Question: index package in contrib (lucene index)
Anyone ? Any help to understand this package is appreciated. Thanks, T On Thu, May 28, 2009 at 3:18 PM, Tenaali Ram tenaali...@gmail.com wrote: Hi, I am trying to understand the code of index package to build a distributed Lucene index. I have some very basic questions and would really appreciate if someone can help me understand this code- 1) If I already have Lucene index (divided into shards), should I upload these indexes into HDFS and provide its location or the code will pick these shards from local file system ? 2) How is the code adding a document in the lucene index, I can see there is a index selection policy. Assuming round robin policy is chosen, how is the code adding a document in the lucene index? This is related to first question - is the index where the new document is to be added in HDFS or in local file system. I read in the README that the index is first created on local file system, then copied back to HDFS. Can someone please point me to the code that is doing this. 3) After the map reduce job finishes, where are the final indexes ? In HDFS ? 4) Correct me if I am wrong- the code builds multiple indexes, where each index is an instance of Lucene Index having a disjoint subset of documents from the corpus. So, if I have to search a term, I have to search each index and then merge the result. If this is correct, then how is the IDF of a term which is a global statistic computed and updated in each index ? I mean each index can compute the IDF wrt. to the subset of documents that it has, but can not compute the global IDF of a term (since it knows nothing about other indexes, which might have the same term in other documents). Thanks, -T
Re: Question: index package in contrib (lucene index)
Reply inlined below.

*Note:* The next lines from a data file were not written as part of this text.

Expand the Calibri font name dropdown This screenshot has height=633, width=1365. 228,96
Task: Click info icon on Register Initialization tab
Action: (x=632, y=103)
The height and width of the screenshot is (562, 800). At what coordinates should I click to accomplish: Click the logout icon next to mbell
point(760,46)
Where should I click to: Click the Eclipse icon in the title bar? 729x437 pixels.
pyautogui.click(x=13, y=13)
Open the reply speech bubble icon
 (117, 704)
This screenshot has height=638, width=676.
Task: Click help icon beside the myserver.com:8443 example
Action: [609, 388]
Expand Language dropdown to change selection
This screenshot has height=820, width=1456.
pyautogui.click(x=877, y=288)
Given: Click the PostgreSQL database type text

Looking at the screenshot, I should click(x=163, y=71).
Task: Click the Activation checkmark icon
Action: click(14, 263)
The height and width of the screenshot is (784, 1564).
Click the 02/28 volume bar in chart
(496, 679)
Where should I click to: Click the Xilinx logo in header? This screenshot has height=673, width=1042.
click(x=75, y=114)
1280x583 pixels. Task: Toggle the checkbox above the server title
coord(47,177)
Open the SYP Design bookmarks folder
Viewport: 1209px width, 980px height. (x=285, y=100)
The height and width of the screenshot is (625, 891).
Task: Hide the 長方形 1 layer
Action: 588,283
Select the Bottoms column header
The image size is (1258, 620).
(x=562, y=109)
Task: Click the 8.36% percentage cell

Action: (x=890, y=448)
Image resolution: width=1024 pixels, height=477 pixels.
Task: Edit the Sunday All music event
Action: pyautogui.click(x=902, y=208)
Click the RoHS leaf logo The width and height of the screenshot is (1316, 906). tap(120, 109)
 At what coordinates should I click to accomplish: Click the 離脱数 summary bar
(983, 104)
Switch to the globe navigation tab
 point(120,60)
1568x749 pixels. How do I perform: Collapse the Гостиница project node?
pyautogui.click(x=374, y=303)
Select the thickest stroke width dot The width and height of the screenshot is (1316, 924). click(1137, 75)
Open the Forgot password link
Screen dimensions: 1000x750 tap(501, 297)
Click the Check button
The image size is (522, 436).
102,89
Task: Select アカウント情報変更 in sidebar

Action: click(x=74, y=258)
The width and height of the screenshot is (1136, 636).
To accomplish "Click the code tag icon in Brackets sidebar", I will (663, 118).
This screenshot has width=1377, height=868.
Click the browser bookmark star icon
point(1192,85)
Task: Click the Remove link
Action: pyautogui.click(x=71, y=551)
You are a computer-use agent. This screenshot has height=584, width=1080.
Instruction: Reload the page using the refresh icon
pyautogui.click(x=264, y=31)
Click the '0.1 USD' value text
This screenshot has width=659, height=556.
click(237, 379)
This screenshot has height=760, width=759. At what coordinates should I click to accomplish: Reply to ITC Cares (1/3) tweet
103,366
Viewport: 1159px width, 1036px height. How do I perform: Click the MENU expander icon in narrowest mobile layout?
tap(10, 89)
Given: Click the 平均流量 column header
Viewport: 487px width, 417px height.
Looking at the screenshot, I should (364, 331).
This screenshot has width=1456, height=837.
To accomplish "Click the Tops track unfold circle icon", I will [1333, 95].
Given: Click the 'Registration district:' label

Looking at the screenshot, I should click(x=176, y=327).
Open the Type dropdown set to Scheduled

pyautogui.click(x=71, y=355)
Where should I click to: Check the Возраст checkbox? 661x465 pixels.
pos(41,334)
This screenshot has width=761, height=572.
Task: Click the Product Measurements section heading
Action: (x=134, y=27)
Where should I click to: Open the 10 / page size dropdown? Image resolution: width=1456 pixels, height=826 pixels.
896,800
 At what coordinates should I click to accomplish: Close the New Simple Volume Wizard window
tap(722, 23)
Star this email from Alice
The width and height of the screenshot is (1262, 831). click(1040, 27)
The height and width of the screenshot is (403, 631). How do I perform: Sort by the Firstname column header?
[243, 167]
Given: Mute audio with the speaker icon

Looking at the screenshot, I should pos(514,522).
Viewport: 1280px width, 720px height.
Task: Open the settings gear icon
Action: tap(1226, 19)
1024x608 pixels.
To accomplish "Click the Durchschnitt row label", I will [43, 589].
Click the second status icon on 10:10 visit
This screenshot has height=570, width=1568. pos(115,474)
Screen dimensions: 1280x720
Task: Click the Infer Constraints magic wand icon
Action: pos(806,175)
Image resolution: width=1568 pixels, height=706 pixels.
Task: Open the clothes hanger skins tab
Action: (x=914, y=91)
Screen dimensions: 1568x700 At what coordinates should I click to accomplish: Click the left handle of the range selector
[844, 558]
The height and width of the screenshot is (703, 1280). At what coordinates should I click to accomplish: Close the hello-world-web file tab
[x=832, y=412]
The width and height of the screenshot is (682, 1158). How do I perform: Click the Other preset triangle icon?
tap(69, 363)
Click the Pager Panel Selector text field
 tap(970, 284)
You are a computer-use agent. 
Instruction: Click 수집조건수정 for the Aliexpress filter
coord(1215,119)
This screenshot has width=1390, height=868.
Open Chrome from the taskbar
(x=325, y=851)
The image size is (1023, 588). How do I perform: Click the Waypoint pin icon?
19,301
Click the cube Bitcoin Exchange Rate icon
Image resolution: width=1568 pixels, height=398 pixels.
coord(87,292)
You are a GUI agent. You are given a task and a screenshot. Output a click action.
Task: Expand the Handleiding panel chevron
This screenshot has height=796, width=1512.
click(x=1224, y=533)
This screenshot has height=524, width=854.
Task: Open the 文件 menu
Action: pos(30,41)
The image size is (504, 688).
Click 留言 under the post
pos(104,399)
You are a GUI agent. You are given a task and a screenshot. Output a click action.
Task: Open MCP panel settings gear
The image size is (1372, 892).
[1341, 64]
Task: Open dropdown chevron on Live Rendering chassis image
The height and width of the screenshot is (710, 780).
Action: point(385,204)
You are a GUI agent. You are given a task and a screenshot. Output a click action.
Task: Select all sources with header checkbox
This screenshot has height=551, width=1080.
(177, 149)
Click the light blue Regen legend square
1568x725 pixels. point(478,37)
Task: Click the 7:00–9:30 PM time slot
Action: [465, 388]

Jun IBM Almaden Research Center K55/B1, 650 Harry Road, San Jose, CA 95120-6099 jun...@almaden.ibm.com Tenaali Ram tenaali...@gmail.com wrote on 05/28/2009 03:18:53 PM: Hi, I am trying to understand the code of index package to build a distributed Lucene index. I have some very basic questions and would really appreciate if someone can help me understand this code- 1) If I already have Lucene index (divided into shards), should I upload these indexes into HDFS and provide its location or the code will pick these shards from local file system ? Yes, you need to put the old index to HDFS first. 2) How is the code adding a document in the lucene index, I can see there is a index selection policy. Assuming round robin policy is chosen, how is the code adding a document in the lucene index? This is related to first question - is the index where the new document is to be added in HDFS or in local file system. I read in the README that the index is first created on local file system, then copied back to HDFS. Can someone please point me to the code that is doing this. See contrib.index.example. 3) After the map reduce job finishes, where are the final indexes ? In HDFS ? They will be in HDFS. 4) Correct me if I am wrong- the code builds multiple indexes, where each index is an instance of Lucene Index having a disjoint subset of documents from the corpus. So, if I have to search a term, I have to search each index and then merge the result. If this is correct, then how is the IDF of a term which is a global statistic computed and updated in each index ? I mean each index can compute the IDF wrt. to the subset of documents that it has, but can not compute the global IDF of a term (since it knows nothing about other indexes, which might have the same term in other documents). This package only deals with index builds. The shards are disjoint and it's up to the index server to calculate the ranks. For distributed TF/IDF support, you may want to look into Katta. Thanks, -T
Re: Question: index package in contrib (lucene index)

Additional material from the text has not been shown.